[LU-11771] bad output in target_handle_reconnect: Recovery already passed deadline 71578:57 Created: 13/Dec/18 Updated: 08/Oct/19 Resolved: 25/May/19 |
|
| Status: | Resolved |
| Project: | Lustre |
| Component/s: | None |
| Affects Version/s: | None |
| Fix Version/s: | Lustre 2.13.0, Lustre 2.12.3 |
| Type: | Bug | Priority: | Minor |
| Reporter: | Sergey Cheremencev | Assignee: | James A Simmons |
| Resolution: | Fixed | Votes: | 0 |
| Labels: | None | ||
| Issue Links: |
|
||||||||||||||||
| Severity: | 3 | ||||||||||||||||
| Rank (Obsolete): | 9223372036854775807 | ||||||||||||||||
| Description |
|
In functions target_handle_reconnect and target_handle_connect I've found incorrect using of linux kernel time types. now = ktime_get_seconds(); deadline = jiffies_to_msecs(target->obd_recovery_timer.expires) / MSEC_PER_SEC; Comparing jiffies converted to seconds and seconds from CLOCK_MONOTONIC is incorrect. 2018-07-31 18:51:46 [ 8201.235800] Lustre: fs1-OST0000: Recovery already passed deadline 71578:57. If you do not want to wait more, please abort the recovery by force. ... 2018-07-31 18:51:46 [ 8201.236177] Lustre: fs1-OST0000: Denying connection for new client 71f8ec29-a676-0a96-3d1d-97b43c72e168(at 172.18.1.101@o2ib), waiting for 13 known clients (1 recovered, 11 in progress, and 1 evicted) to recover in 71578:57 |
| Comments |
| Comment by Gerrit Updater [ 13/Dec/18 ] |
|
Sergey Cheremencev (c17829@cray.com) uploaded a new patch: https://review.whamcloud.com/33848 |
| Comment by James A Simmons [ 13/Dec/18 ] |
|
What you are suggesting is the the seconds since boot don't match the jiffies mapped to seconds since boot.

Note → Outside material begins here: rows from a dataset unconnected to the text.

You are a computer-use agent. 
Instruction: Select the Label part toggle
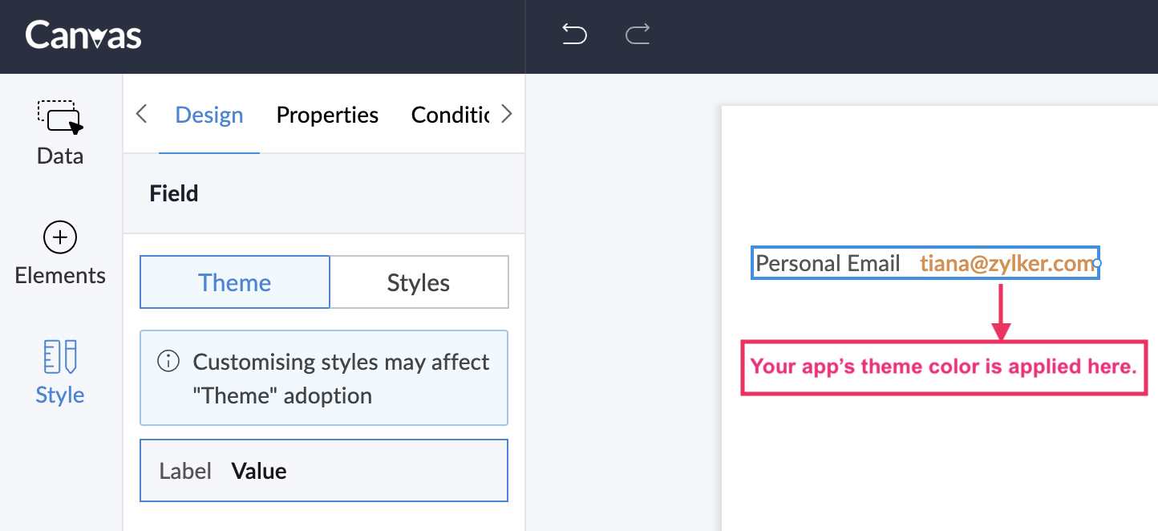point(185,471)
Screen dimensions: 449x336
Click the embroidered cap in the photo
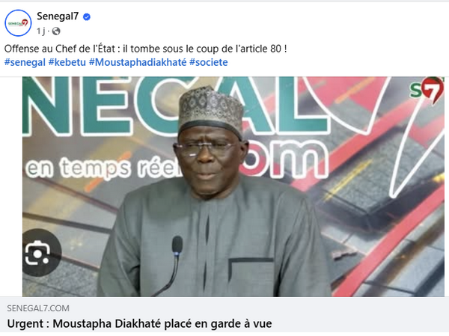(x=211, y=111)
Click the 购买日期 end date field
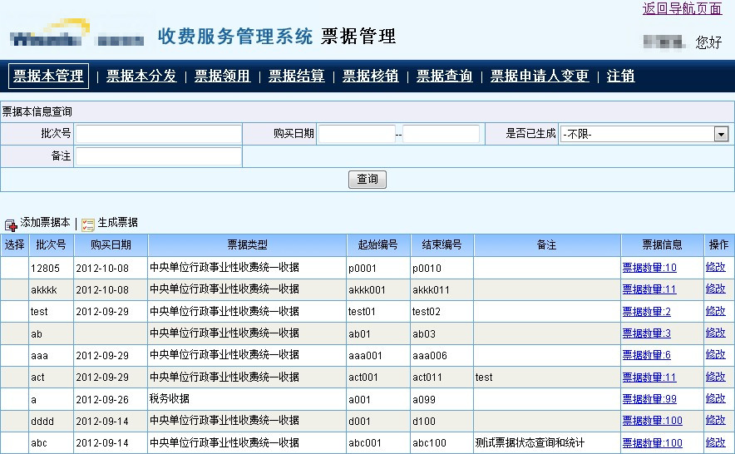 (441, 134)
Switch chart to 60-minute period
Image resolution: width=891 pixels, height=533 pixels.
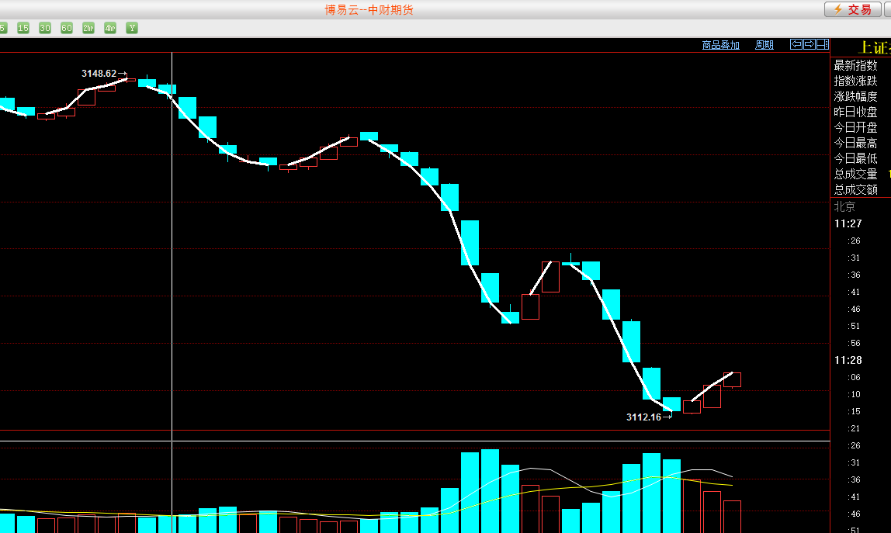67,28
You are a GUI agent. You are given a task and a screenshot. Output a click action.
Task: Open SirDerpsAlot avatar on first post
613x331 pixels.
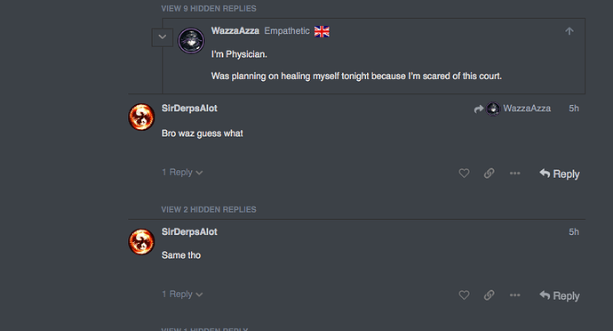[x=141, y=117]

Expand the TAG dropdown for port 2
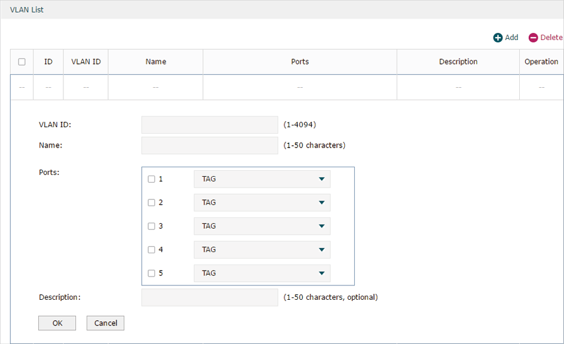point(262,202)
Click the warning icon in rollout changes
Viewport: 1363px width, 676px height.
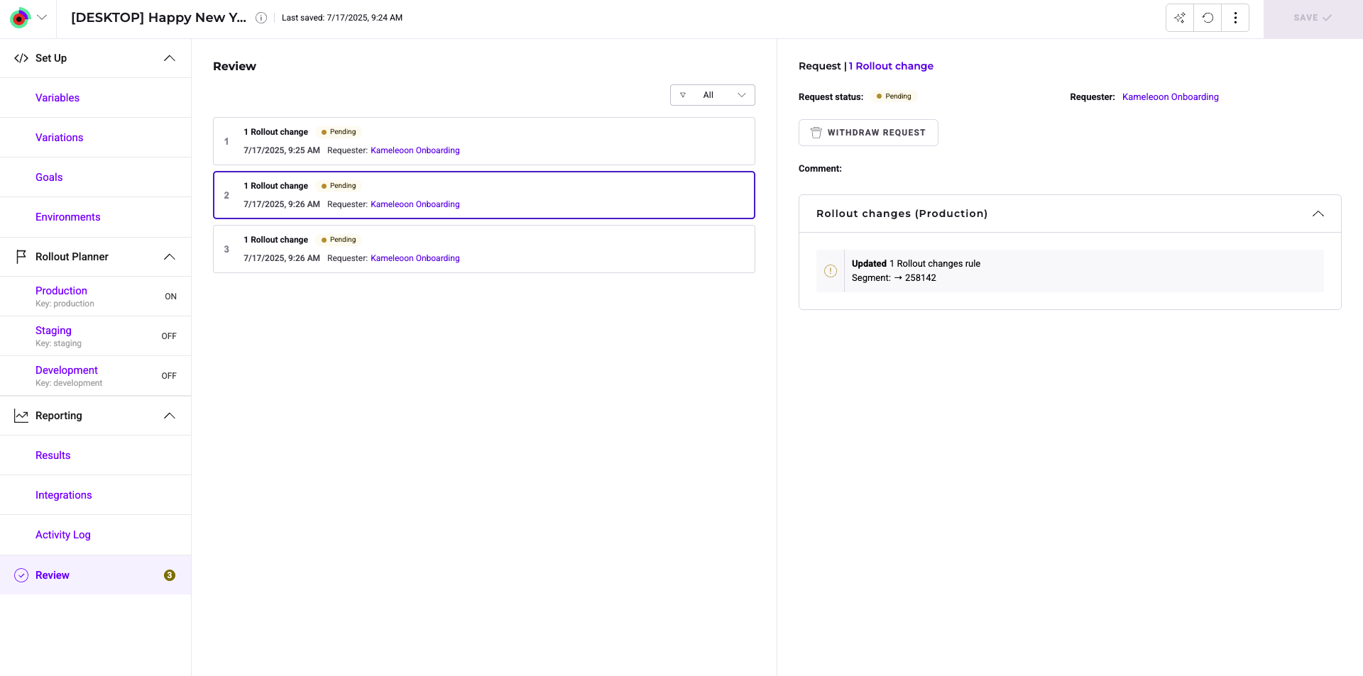point(831,271)
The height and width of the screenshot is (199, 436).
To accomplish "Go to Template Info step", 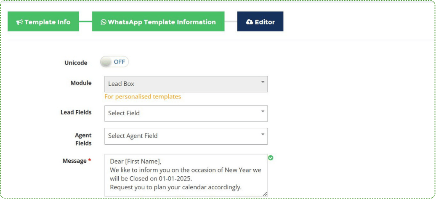I will (43, 22).
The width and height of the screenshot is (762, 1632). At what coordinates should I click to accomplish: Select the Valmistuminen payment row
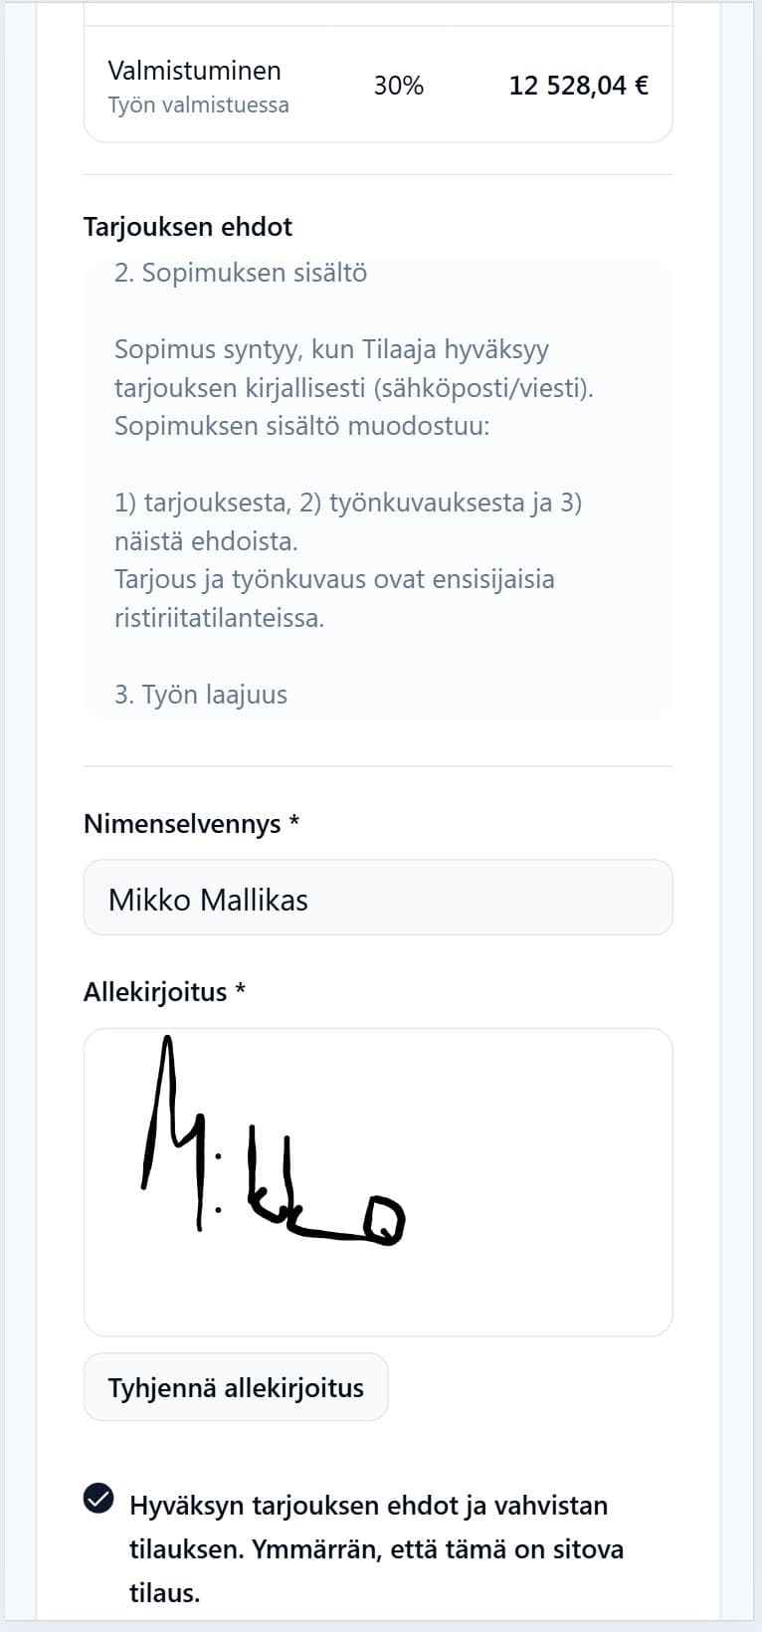pos(378,86)
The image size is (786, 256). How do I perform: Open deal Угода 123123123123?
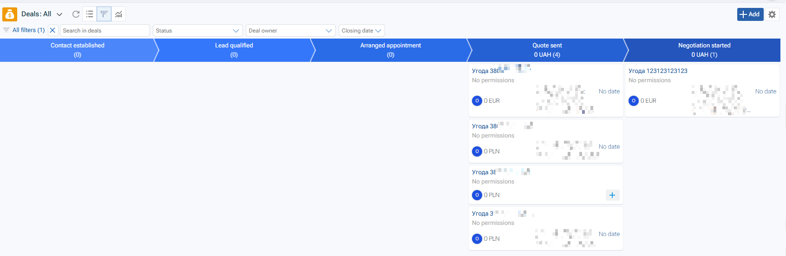point(658,71)
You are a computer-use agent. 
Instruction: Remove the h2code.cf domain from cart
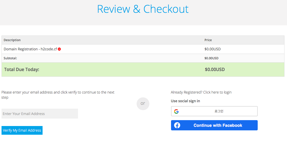59,49
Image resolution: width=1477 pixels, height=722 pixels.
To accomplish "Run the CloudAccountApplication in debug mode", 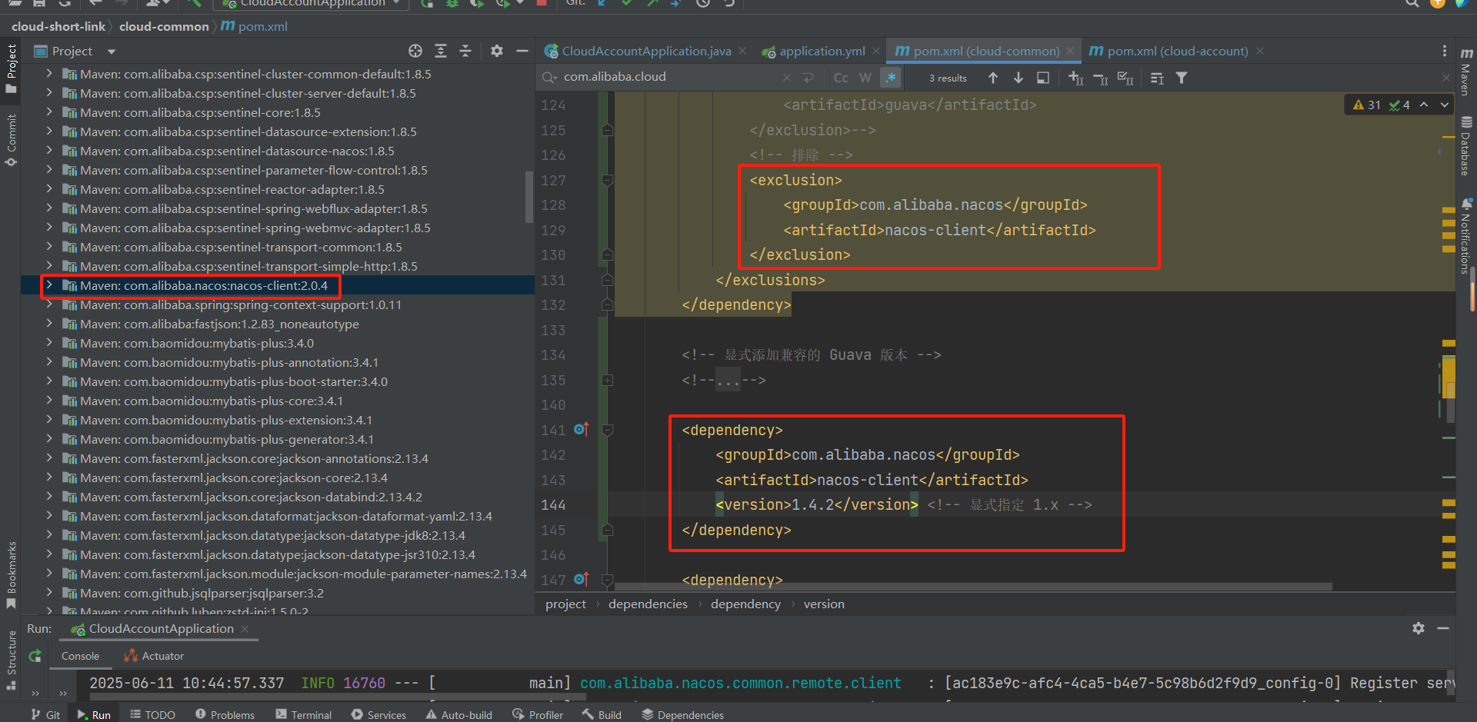I will [452, 4].
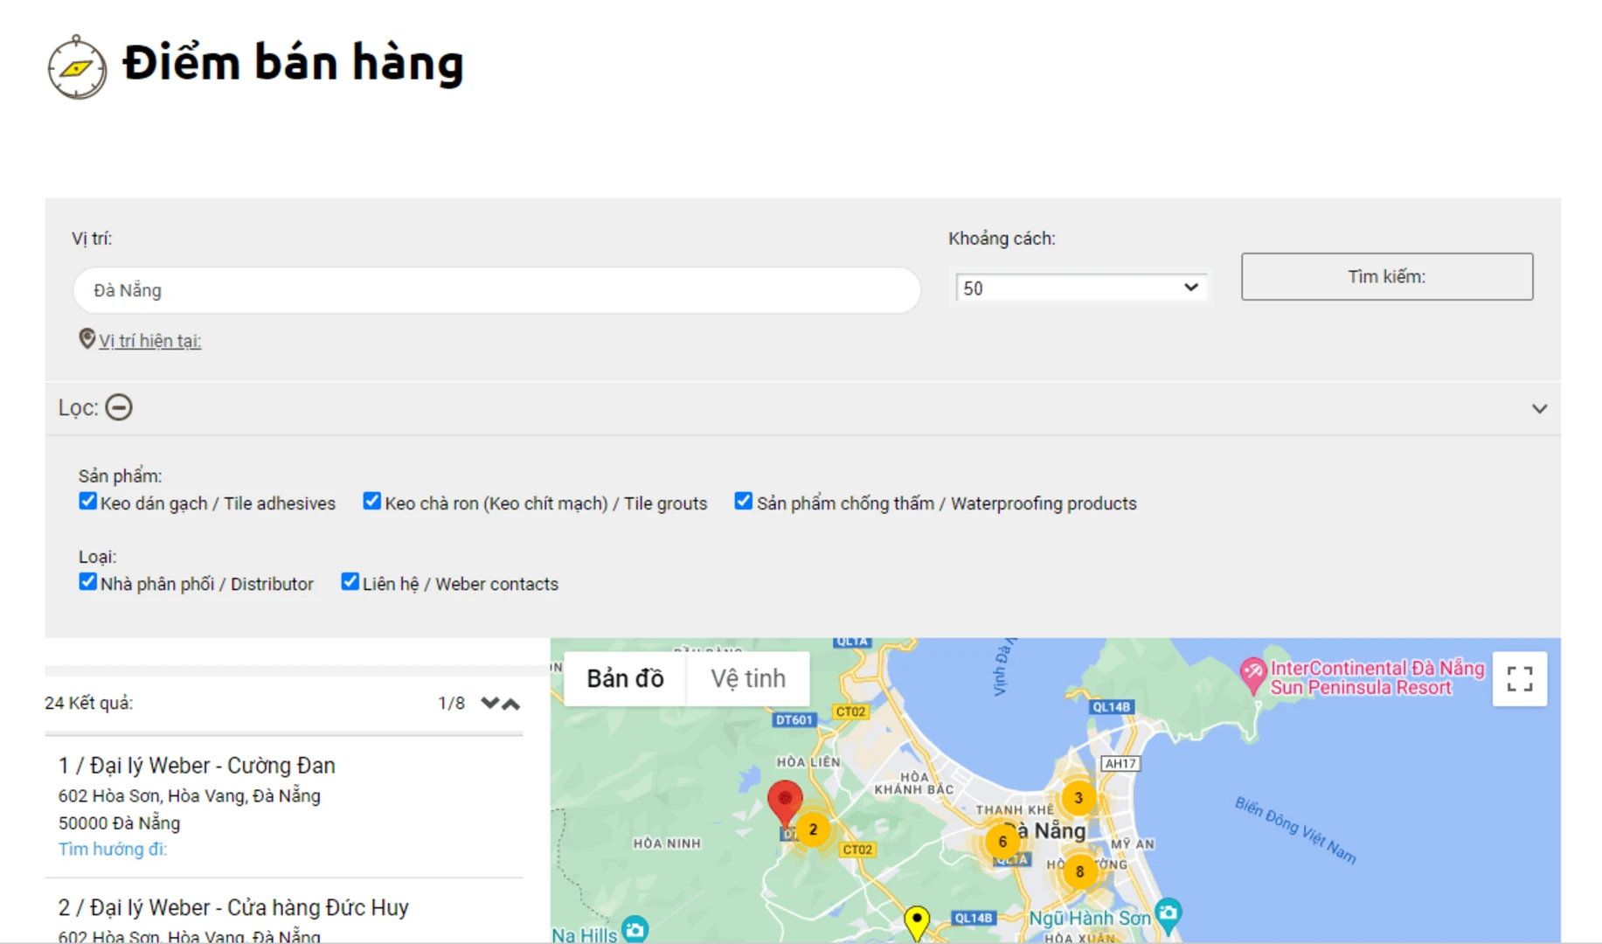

Note if you build lustre on a system with CONF_HZ=1000 and install on a system with CONF_HZ=100 this patch will break. |
| Comment by Andreas Dilger [ 13/Dec/18 ] |
|
It would also be useful to improve the error message "If you do not want to wait more, please abort the recovery by force." to be more specific, like "Please run 'lctl --device fs1-OST0000 abort_recovery' to force recovery to finish. This evicts clients and may cause application IO errors." |
| Comment by Andreas Dilger [ 13/Dec/18 ] |
|
This problem was introduced in patch https://review.whamcloud.com/29295 " |
| Comment by James A Simmons [ 14/Dec/18 ] |
|
The reason for this is that jiffies is initialized to 5 minutes before the machine actually boots. So jiffies starts at -300 * HZ while ktime actually starts at 0. I will look carefully at the difference between the two some time tomorrow. |
| Comment by Gerrit Updater [ 14/Dec/18 ] |
|
Andreas Dilger (adilger@whamcloud.com) uploaded a new patch: https://review.whamcloud.com/33857 |
| Comment by Gerrit Updater [ 17/Dec/18 ] |
|
James Simmons (uja.ornl@yahoo.com) uploaded a new patch: https://review.whamcloud.com/33883 |
| Comment by Gerrit Updater [ 04/Jan/19 ] |
|
Oleg Drokin (green@whamcloud.com) merged in patch https://review.whamcloud.com/33857/ |
| Comment by Peter Jones [ 04/Jan/19 ] |
|
Andreas's patch just landed. Do we need Sergey's and/or James's too or can they now be abandoned? |
| Comment by James A Simmons [ 04/Jan/19 ] |
|
The patch that landed was a fix for something else. We need to land the other patch. |
| Comment by Gerrit Updater [ 08/Apr/19 ] |
|
Oleg Drokin (green@whamcloud.com) merged in patch https://review.whamcloud.com/33883/ |
| Comment by James A Simmons [ 08/Apr/19 ] |
|
Patch landed that resolves this issue. |
| Comment by Gerrit Updater [ 09/Apr/19 ] |
|
James Simmons (uja.ornl@yahoo.com) uploaded a new patch: https://review.whamcloud.com/34626 |
| Comment by Gerrit Updater [ 10/Apr/19 ] |
|
James Nunez (jnunez@whamcloud.com) uploaded a new patch: https://review.whamcloud.com/34629 |
| Comment by James A Simmons [ 10/Apr/19 ] |
|
So something changed which now makes this patch fail. Even the back ported version to 2.12 doesn't have these kinds of failures. |
| Comment by Gerrit Updater [ 11/Apr/19 ] |
|
Oleg Drokin (green@whamcloud.com) merged in patch https://review.whamcloud.com/34629/ |
| Comment by Gerrit Updater [ 18/Apr/19 ] |
|
James Simmons (uja.ornl@yahoo.com) uploaded a new patch: https://review.whamcloud.com/34710 |
| Comment by Gerrit Updater [ 25/May/19 ] |
|
Oleg Drokin (green@whamcloud.com) merged in patch https://review.whamcloud.com/34710/ |
| Comment by James A Simmons [ 25/May/19 ] |
|
Fix landed. We just need to let it soak. |
| Comment by Gerrit Updater [ 20/Jun/19 ] |
|
James Simmons (uja.ornl@yahoo.com) uploaded a new patch: https://review.whamcloud.com/35276 |
| Comment by Gerrit Updater [ 11/Aug/19 ] |
|
Oleg Drokin (green@whamcloud.com) merged in patch https://review.whamcloud.com/35276/ |